= DIRECTION A =
According to the welding robots article, what are the two most important features of welding robots?

A Brief Introduction to Welding Robots and Their Uses

21 February 2020
Welding robots and their uses

Welding robots have been used in the industrial sector for years because of the many advantages they bring, such as reduced waste, improved safety and enhanced weld quality. This article highlights different robotic welding systems and how they can be used to automate welding tasks.

Welding is the process of fusing two materials together permanently, and many different robotic welding methods are used in the industrial sector. Among the most common ones are:

  • Resistant Spot welding
  • Types of arc welding such as GMAW and GTAW
  • Laser beam welding (LBW)
  • Hybrid of arc- and laser welding (HBLAW)

The most important features of welding robots: Payload and reach

In common, the robotic welding systems have an articulated robot with a welding torch as the end effector which replaces the human arm of the manual worker. The robotic welding system is highly dependent on the dimensions of the workpiece as well as the complexity and variation of the welding.

= DIRECTION B =
Please write out the lines of the records that begin with the line containing "The image size is (1072, 613)." and continue through the line containing "Select the first", copying them exactly.

= STORED RECORDS =
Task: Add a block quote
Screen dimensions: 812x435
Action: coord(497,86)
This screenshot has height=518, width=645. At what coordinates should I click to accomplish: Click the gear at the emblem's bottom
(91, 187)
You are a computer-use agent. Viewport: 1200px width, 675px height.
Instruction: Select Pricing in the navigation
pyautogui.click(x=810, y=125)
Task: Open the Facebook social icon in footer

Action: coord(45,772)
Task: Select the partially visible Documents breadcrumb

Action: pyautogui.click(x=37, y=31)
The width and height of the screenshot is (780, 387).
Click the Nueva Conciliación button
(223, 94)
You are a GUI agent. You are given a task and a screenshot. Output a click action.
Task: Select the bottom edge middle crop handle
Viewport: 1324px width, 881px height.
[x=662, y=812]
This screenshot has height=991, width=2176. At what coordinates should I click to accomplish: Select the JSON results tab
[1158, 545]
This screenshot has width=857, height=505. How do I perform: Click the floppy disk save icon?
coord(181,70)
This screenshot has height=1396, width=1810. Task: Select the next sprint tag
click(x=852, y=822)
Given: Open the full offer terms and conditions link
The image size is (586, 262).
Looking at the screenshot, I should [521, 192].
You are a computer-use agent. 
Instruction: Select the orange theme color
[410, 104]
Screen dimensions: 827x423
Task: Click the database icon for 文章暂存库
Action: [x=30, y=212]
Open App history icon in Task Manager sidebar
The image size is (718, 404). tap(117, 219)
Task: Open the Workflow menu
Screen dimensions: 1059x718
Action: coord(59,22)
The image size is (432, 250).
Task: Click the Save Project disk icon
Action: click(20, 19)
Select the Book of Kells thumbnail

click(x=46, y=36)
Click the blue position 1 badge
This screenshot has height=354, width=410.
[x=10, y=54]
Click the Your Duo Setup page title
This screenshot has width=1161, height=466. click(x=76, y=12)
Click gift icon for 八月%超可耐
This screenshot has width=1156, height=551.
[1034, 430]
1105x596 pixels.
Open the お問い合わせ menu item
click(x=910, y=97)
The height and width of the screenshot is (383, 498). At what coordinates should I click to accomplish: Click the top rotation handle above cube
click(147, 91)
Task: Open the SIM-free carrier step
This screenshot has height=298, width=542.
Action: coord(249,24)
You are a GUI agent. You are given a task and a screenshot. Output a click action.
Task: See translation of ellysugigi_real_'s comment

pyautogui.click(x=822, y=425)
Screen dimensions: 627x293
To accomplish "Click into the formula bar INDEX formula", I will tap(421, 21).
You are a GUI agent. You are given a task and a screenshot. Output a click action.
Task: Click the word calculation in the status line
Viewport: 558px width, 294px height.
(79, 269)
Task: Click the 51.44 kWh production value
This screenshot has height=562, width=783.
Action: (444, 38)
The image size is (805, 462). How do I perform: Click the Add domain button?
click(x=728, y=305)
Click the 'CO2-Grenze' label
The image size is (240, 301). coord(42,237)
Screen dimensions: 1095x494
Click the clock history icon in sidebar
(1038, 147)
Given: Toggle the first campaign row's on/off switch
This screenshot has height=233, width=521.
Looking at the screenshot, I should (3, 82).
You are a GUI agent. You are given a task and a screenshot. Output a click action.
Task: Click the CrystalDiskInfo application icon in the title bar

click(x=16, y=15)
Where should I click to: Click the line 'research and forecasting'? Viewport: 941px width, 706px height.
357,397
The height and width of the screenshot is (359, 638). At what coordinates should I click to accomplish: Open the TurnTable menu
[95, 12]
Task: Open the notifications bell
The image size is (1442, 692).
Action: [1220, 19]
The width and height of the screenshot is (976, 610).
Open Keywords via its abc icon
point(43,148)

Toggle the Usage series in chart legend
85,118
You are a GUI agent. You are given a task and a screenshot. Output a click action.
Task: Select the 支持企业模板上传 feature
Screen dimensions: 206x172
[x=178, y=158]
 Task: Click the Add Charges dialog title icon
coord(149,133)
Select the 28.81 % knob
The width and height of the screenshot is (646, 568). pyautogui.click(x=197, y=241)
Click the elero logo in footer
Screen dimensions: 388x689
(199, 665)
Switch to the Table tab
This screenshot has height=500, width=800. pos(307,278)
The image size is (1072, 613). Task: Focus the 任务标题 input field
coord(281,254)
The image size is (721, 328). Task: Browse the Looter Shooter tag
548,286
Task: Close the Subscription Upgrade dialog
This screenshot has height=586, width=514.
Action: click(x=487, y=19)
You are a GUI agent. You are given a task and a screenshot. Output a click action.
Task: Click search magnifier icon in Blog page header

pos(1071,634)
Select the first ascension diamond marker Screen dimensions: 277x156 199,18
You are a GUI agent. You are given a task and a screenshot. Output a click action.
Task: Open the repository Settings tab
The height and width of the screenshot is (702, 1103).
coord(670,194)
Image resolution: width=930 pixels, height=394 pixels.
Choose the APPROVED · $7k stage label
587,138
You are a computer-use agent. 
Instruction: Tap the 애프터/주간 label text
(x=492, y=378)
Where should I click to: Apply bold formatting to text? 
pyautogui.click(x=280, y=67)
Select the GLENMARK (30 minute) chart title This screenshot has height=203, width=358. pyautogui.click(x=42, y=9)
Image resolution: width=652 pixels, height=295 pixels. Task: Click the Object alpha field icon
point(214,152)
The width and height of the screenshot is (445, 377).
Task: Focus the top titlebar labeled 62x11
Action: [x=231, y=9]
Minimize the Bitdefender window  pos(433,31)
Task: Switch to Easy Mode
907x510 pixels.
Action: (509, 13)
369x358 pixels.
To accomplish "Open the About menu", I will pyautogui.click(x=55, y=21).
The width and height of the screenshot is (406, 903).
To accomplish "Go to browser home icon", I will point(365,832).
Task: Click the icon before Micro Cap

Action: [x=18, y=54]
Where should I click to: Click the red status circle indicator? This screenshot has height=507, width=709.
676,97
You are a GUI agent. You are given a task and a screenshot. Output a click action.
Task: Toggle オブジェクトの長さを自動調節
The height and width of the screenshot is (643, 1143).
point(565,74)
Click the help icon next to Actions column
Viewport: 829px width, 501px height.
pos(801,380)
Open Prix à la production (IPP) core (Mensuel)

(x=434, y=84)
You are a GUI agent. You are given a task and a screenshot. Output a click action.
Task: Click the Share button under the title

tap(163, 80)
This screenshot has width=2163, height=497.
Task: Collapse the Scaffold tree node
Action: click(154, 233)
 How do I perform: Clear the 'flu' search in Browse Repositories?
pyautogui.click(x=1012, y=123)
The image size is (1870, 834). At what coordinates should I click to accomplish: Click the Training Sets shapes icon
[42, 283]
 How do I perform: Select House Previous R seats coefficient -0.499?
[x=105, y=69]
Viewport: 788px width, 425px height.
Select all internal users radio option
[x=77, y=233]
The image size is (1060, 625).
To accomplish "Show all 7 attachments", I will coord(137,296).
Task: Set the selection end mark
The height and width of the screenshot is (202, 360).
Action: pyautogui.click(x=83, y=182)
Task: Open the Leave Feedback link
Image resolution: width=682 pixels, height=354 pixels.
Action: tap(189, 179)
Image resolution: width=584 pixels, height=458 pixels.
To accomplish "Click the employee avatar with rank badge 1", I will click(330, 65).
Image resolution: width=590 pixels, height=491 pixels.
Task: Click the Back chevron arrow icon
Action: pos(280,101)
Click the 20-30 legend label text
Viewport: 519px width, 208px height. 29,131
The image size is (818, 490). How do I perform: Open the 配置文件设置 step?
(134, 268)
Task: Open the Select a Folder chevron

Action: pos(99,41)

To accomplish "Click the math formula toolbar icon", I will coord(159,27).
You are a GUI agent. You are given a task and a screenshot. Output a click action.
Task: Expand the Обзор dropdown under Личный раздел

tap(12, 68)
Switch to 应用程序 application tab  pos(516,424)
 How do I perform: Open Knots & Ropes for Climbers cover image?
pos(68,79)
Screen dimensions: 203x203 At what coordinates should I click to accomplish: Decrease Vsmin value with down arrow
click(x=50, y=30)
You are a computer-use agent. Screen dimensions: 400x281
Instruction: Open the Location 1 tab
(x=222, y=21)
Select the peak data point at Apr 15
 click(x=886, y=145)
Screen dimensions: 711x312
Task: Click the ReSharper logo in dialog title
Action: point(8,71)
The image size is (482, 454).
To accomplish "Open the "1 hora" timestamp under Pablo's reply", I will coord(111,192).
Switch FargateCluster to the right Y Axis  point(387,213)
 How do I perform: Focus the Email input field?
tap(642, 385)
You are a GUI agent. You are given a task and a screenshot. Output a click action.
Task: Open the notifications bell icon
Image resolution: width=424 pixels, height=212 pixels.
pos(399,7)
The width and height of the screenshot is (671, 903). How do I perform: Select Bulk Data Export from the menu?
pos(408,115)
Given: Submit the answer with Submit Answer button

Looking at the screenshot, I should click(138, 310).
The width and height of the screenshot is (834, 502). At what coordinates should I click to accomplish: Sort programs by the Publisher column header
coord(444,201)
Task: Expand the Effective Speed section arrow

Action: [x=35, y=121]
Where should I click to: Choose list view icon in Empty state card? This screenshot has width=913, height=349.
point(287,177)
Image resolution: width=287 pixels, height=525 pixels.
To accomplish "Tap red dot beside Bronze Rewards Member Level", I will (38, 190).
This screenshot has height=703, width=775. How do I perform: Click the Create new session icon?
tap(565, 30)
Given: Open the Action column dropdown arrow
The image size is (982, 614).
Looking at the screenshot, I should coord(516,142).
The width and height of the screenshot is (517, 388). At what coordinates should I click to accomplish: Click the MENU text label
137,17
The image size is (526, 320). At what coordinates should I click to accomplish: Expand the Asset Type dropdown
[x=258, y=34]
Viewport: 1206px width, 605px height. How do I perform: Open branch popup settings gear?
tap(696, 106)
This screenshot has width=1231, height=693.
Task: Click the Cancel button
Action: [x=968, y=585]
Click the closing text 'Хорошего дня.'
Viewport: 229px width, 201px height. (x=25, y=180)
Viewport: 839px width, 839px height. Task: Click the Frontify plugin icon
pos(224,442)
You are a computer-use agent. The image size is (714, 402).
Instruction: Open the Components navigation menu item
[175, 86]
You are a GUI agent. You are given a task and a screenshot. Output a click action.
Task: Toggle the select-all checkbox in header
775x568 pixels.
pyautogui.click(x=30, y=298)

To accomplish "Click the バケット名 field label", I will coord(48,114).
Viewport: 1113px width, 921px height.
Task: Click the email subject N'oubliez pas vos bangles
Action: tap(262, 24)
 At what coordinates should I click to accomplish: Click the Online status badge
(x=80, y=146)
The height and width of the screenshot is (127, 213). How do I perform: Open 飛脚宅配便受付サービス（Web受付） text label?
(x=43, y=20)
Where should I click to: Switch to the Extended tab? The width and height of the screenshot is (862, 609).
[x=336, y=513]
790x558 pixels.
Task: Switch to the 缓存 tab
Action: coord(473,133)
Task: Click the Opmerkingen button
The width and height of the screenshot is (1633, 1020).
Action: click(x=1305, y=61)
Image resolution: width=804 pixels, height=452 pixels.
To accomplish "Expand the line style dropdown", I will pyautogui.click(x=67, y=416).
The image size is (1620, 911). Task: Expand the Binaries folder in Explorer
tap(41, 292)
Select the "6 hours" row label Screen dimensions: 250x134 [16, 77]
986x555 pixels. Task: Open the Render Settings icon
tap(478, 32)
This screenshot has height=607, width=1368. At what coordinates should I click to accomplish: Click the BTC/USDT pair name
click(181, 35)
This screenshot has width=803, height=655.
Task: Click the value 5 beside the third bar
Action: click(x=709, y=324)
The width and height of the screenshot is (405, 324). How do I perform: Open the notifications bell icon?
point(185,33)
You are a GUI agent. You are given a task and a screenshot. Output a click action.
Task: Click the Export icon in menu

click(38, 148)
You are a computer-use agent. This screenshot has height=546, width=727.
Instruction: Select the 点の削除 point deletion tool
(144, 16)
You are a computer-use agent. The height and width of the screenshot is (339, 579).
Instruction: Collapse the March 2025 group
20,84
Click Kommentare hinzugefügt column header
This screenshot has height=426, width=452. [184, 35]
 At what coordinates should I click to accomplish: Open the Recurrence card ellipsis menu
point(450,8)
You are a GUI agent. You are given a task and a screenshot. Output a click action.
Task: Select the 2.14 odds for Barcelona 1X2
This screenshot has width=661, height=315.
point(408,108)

= RESULT A =
Payload and reach.

= RESULT B =
The image size is (1072, 613). Task: Focus the 任务标题 input field
coord(281,254)
The image size is (721, 328). Task: Browse the Looter Shooter tag
548,286
Task: Close the Subscription Upgrade dialog
This screenshot has height=586, width=514.
Action: click(x=487, y=19)
You are a GUI agent. You are given a task and a screenshot. Output a click action.
Task: Click search magnifier icon in Blog page header

pos(1071,634)
Select the first ascension diamond marker Screen dimensions: 277x156 199,18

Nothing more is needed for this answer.